[Stored data entries]

- - -

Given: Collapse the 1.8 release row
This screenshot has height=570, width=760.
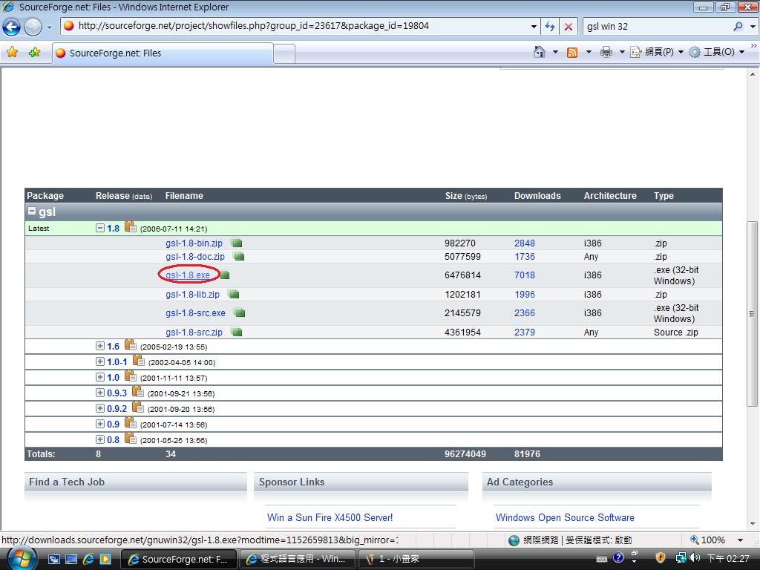Looking at the screenshot, I should [x=100, y=228].
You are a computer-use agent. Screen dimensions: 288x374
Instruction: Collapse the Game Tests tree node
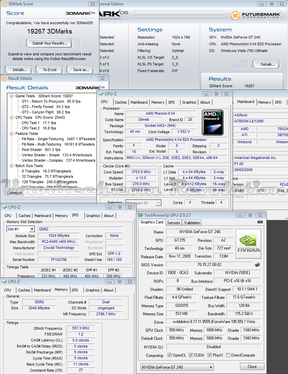tap(11, 96)
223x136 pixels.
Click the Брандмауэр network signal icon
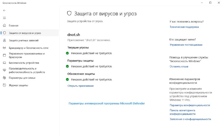tap(4, 48)
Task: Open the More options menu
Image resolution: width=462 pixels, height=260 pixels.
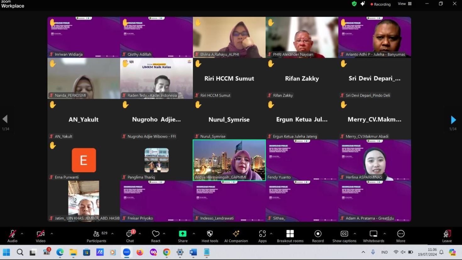Action: point(401,236)
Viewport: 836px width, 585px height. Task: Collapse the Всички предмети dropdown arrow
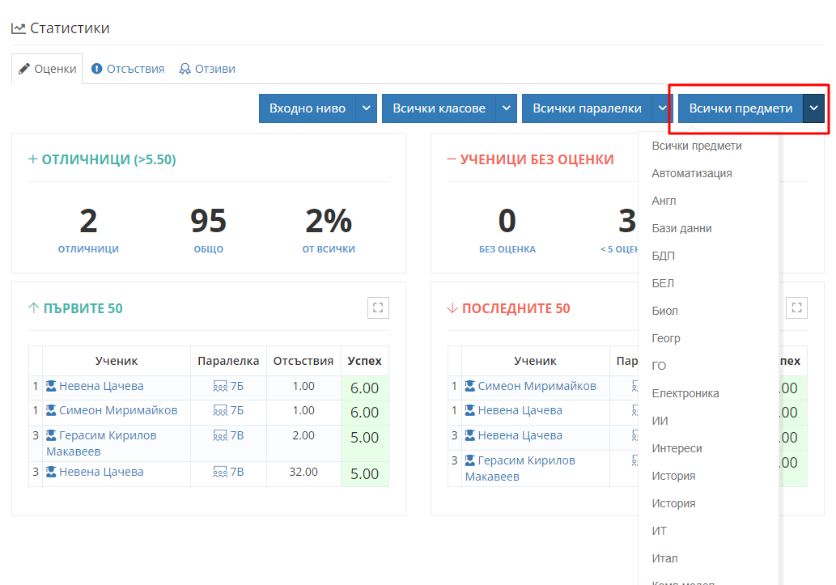coord(814,108)
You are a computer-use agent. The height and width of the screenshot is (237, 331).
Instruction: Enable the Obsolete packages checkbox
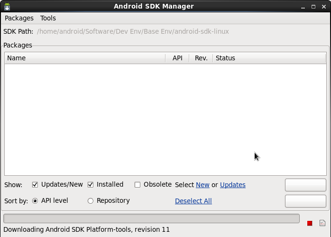(x=138, y=185)
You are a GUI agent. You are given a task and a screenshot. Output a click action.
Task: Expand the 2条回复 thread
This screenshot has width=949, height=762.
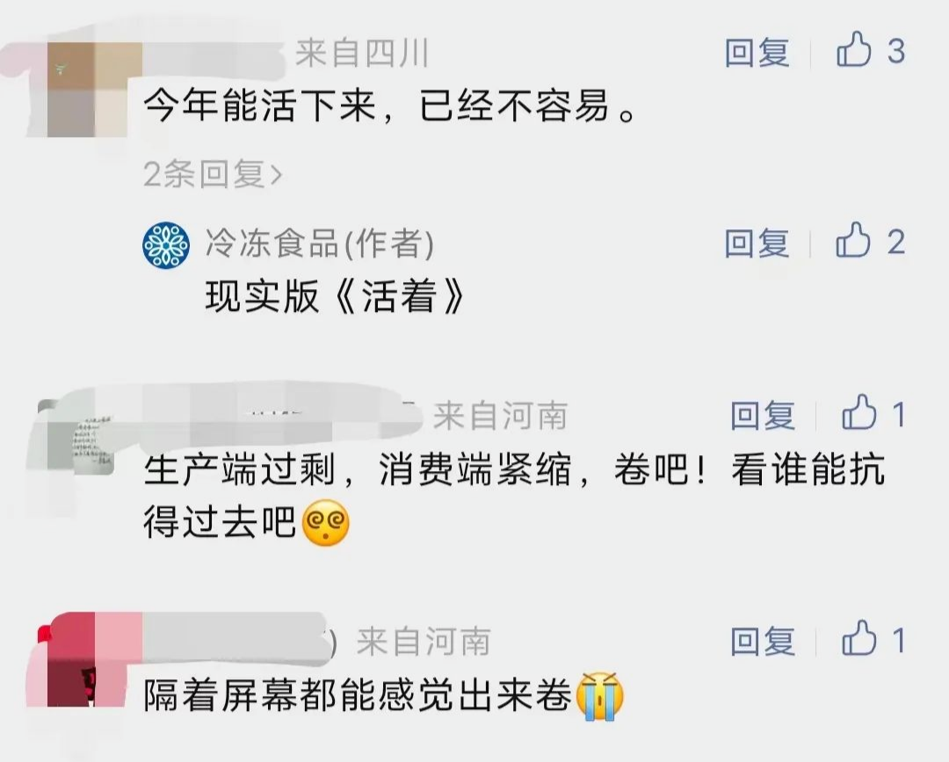[213, 174]
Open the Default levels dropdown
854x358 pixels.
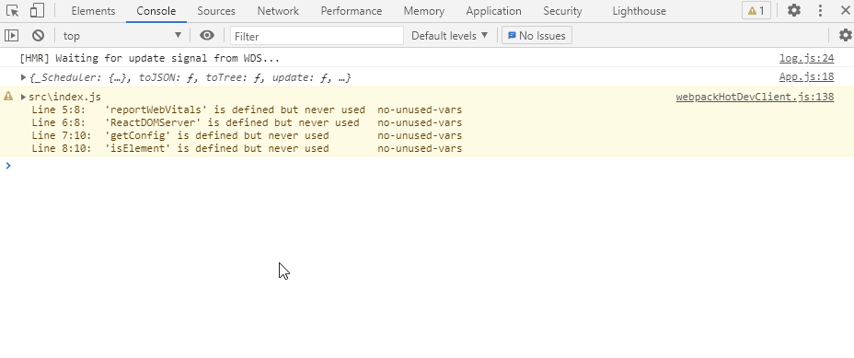pyautogui.click(x=449, y=35)
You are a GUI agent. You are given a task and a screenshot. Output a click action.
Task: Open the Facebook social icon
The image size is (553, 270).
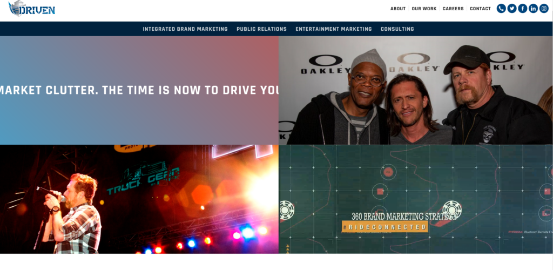[522, 9]
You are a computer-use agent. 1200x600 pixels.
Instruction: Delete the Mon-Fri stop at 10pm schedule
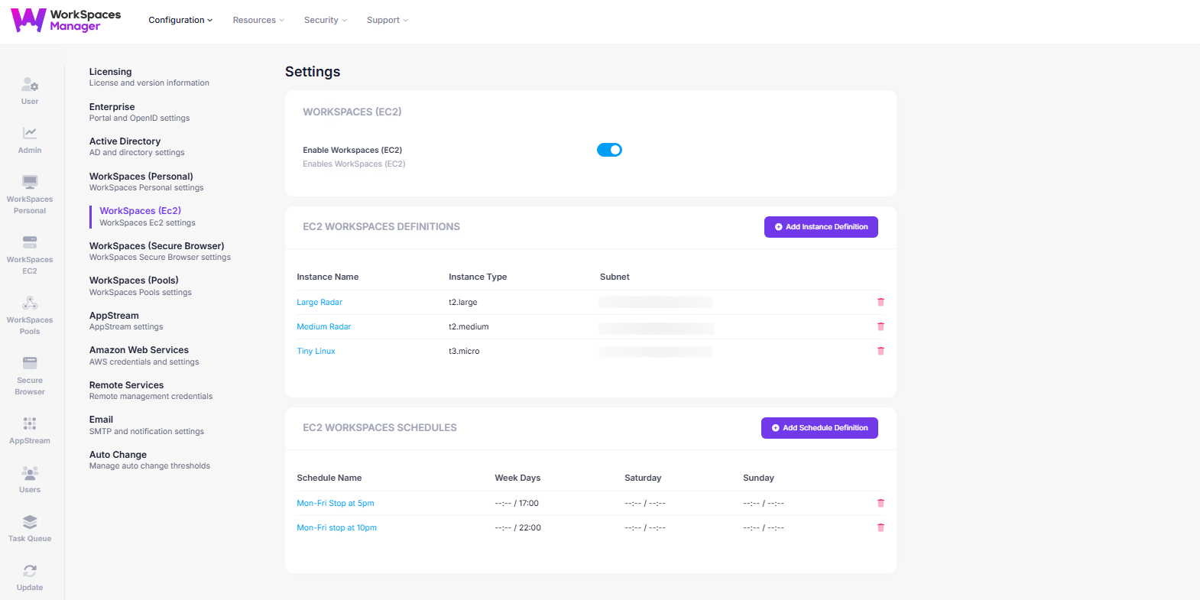(x=881, y=527)
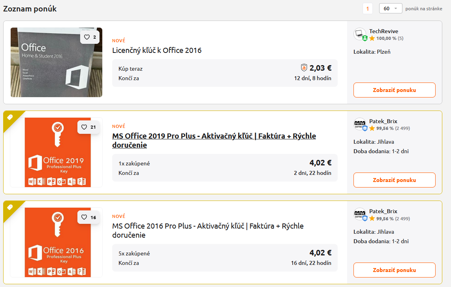Click TechRevive seller avatar icon
This screenshot has width=451, height=287.
tap(360, 34)
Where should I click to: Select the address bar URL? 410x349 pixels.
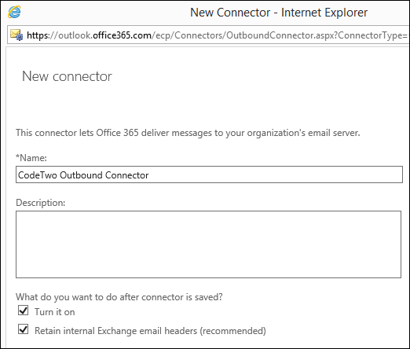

- - -

Transcribe exactly, and only, the lines from the one with "Task: Open the More options menu" through the final line of the data above. The pictures stay out.

## RESPONSE FOR THIS EXERCISE
Task: Open the More options menu
Image resolution: width=462 pixels, height=260 pixels.
Action: point(401,236)
Viewport: 836px width, 585px height. Task: Collapse the Всички предмети dropdown arrow
coord(814,108)
You are a computer-use agent. The height and width of the screenshot is (237, 331).
Instruction: Enable the Obsolete packages checkbox
(x=138, y=185)
You are a GUI agent. You are given a task and a screenshot. Output a click action.
Task: Expand the 2条回复 thread
This screenshot has width=949, height=762.
[213, 174]
Open the Default levels dropdown
854x358 pixels.
pyautogui.click(x=449, y=35)
You are a GUI agent. You are given a task and a screenshot. Output a click action.
Task: Open the Facebook social icon
The image size is (553, 270).
[522, 9]
You are a computer-use agent. 1200x600 pixels.
Instruction: Delete the Mon-Fri stop at 10pm schedule
(x=881, y=527)
Click TechRevive seller avatar icon
This screenshot has width=451, height=287.
tap(360, 34)
Where should I click to: Select the address bar URL? 410x349 pixels.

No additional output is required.